***** TEXT EXCERPT

September 2000 | Volume 58 | Number 1

How to Differentiate Instruction

Standardized Instruction—Effects May Vary

Marge Scherer

Reconcilable Differences? Standards-Based Teaching and Differentiation

Carol Ann Tomlinson

Are standards-based instruction and differentiated learning incompatible concepts? Many educators, pressured to help their students succeed on high-stake standards and tests, wonder how to address the individual needs of students while preparing them for a standardized curriculum. But, the authors argue, it can—and must—be done. First, educators need to understand how their standards-based curriculum influences the general quality of teaching and learning. Once we ensure that standards-based practices are aligned with positive teaching practices, we can begin to differentiate the curriculum for a variety of diverse learners. With examples of how standards-based curriculum can succeed and fail in real classrooms, the authors emphasize that we must never forsake such positive teaching practices as differentiated learning for inadequately developed standards.

On the Road to Differentiated Practice

Kim L. Pettig

To say that there is a single, perfect example of differentiated instruction is a contradiction in terms. Differentiated instruction has as many faces as it has practitioners and as many outcomes as there are learners. It is not a trendy quick fix, a new set of blackline masters, or a ready-to-go kit. Instead, many educators learn to practice differentiated instruction through trial and error. Rather than reinventing the differentiated instruction wheel, one district offers advice on the basis of five years experience. They advise educators to work with a buddy, align their curriculum objectives, preassess student knowledge and skills, plan flexible grouping, shift responsibility for learning from the teacher to the students, and provide student choice. The author offers suggestions to elementary and middle and high school teachers of where to start differentiating the curriculum.

**********

### AIM 1
Can you write out the stretch of the differentiated instruction text from "To say that" through "differentiating the curriculum.", word for word?
### AIM 2
Can you replace "screenshot" with "screen capture" everywhere it occurs in the records and give the records again with nothing else changed?

***** TASK INPUT

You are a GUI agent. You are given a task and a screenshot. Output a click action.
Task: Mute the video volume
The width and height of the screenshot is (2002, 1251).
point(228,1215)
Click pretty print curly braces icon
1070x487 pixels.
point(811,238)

**********

### SOLUTION 1
To say that there is a single, perfect example of differentiated instruction is a contradiction in terms. Differentiated instruction has as many faces as it has practitioners and as many outcomes as there are learners. It is not a trendy quick fix, a new set of blackline masters, or a ready-to-go kit. Instead, many educators learn to practice differentiated instruction through trial and error. Rather than reinventing the differentiated instruction wheel, one district offers advice on the basis of five years experience. They advise educators to work with a buddy, align their curriculum objectives, preassess student knowledge and skills, plan flexible grouping, shift responsibility for learning from the teacher to the students, and provide student choice. The author offers suggestions to elementary and middle and high school teachers of where to start differentiating the curriculum.

### SOLUTION 2
You are a GUI agent. You are given a task and a screen capture. Output a click action.
Task: Mute the video volume
The width and height of the screen capture is (2002, 1251).
point(228,1215)
Click pretty print curly braces icon
1070x487 pixels.
point(811,238)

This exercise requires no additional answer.